In the entries below, find every line with the string "field" and copy it.

EXTRACTED MATERIAL: Begin

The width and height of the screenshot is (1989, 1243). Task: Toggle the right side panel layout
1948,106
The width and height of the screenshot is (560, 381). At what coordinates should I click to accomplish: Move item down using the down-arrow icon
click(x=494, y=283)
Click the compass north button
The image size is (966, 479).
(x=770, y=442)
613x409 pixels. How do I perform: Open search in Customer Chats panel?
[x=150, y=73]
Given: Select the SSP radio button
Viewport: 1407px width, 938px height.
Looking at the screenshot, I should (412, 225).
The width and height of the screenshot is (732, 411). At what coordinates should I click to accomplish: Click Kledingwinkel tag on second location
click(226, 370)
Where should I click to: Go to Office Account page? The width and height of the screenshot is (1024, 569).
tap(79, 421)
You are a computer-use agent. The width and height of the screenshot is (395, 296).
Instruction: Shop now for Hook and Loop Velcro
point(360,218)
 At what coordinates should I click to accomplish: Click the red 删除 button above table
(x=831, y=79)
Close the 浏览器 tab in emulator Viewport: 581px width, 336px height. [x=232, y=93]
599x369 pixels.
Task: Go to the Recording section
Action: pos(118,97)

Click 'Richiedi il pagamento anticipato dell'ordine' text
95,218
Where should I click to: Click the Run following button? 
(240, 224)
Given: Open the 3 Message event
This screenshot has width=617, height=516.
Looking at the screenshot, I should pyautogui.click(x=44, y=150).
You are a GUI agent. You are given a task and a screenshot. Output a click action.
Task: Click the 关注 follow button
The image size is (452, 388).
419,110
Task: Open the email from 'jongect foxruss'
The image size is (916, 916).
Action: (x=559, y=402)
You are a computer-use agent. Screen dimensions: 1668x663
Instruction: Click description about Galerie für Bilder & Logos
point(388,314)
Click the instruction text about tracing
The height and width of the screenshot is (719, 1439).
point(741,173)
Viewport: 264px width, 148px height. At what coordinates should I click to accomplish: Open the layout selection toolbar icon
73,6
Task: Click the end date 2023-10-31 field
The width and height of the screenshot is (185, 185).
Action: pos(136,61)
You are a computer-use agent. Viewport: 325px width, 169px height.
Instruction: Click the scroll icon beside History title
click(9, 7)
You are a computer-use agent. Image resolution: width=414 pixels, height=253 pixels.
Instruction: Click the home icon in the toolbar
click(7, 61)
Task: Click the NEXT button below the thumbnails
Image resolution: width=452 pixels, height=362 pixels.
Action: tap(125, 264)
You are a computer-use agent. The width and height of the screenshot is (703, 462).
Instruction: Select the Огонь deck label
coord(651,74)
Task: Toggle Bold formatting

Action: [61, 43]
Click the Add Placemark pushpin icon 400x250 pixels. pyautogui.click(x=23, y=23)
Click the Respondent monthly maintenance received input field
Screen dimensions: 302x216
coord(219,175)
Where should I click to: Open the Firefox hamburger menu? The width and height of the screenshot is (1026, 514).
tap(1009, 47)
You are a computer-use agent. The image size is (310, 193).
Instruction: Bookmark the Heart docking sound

EXTRACTED MATERIAL: End

:: PROBLEM SOLUTION ::
Task: Click the end date 2023-10-31 field
Click the Respondent monthly maintenance received input field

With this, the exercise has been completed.